Aging‐related carcinoembryonic antigen‐related cell adhesion molecule 1 signaling promotes vascular dysfunction

Aging is an independent risk factor for cardiovascular diseases and therefore of particular interest for the prevention of cardiovascular events. However, the mechanisms underlying vascular aging are not well understood. Since carcinoembryonic antigen‐related cell adhesion molecule 1 (CEACAM1) is crucially involved in vascular homeostasis, we sought to identify the role of CEACAM 1 in vascular aging. Using human internal thoracic artery and murine aorta, we show that CEACAM 1 is upregulated in the course of vascular aging. Further analyses demonstrated that TNF ‐α is CEACAM 1‐dependently upregulated in the aging vasculature.
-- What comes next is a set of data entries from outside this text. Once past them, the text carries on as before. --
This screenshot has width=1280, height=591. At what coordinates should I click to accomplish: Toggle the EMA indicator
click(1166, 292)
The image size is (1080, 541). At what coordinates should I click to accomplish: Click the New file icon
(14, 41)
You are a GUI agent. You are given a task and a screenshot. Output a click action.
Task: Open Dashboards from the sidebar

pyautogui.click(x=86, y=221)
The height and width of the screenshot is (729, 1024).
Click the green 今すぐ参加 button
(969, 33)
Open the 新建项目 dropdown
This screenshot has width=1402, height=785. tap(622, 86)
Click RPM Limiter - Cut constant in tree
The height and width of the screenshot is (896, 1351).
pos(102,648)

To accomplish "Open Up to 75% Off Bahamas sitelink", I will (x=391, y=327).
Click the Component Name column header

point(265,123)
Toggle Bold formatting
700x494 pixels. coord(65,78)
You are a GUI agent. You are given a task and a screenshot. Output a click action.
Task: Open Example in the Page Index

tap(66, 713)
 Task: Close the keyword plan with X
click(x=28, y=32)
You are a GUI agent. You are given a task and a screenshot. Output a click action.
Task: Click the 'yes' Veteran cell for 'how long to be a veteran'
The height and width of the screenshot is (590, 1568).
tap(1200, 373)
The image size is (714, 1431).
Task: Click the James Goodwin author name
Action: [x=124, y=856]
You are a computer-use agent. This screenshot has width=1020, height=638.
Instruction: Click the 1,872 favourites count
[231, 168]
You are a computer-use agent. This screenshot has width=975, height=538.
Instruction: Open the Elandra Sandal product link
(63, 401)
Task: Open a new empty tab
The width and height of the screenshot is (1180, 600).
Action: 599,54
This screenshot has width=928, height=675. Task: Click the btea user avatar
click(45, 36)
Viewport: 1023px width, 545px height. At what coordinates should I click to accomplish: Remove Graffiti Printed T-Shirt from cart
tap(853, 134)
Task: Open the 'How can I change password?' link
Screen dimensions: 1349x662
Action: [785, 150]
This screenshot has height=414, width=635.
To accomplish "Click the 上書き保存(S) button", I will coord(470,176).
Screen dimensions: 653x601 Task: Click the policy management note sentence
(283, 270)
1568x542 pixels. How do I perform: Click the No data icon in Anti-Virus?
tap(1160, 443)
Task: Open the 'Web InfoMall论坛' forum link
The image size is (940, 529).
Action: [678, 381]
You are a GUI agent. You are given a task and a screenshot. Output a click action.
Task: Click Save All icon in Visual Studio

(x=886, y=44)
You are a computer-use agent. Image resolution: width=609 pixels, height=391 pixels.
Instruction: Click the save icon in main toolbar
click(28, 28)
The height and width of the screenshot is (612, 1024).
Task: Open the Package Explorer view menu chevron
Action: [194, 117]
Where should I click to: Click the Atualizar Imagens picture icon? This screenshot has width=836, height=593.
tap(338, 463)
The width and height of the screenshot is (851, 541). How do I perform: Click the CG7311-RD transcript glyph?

Vice versa, TNF ‐α induces CEACAM 1 expression. This results in a feed‐forward loop in the aging vasculature that maintains a chronic pro‐inflammatory milieu. Furthermore, we demonstrate that age‐associated vascular alterations, that is, increased oxidative stress and vascular fibrosis, due to increased medial collagen deposition crucially depend on the presence of CEACAM 1. Additionally, age‐dependent upregulation of vascular CEACAM 1 expression contributes to endothelial barrier impairment, putatively via increased VEGF / VEGFR ‐2 signaling. Consequently, aging‐related upregulation of vascular CEACAM 1 expression results in endothelial dysfunction that may promote atherosclerotic plaque formation in the presence of additional risk factors. Our data suggest that CEACAM 1 might represent an attractive target in order to delay physiological aging and therefore the transition to vascular disorders such as atherosclerosis.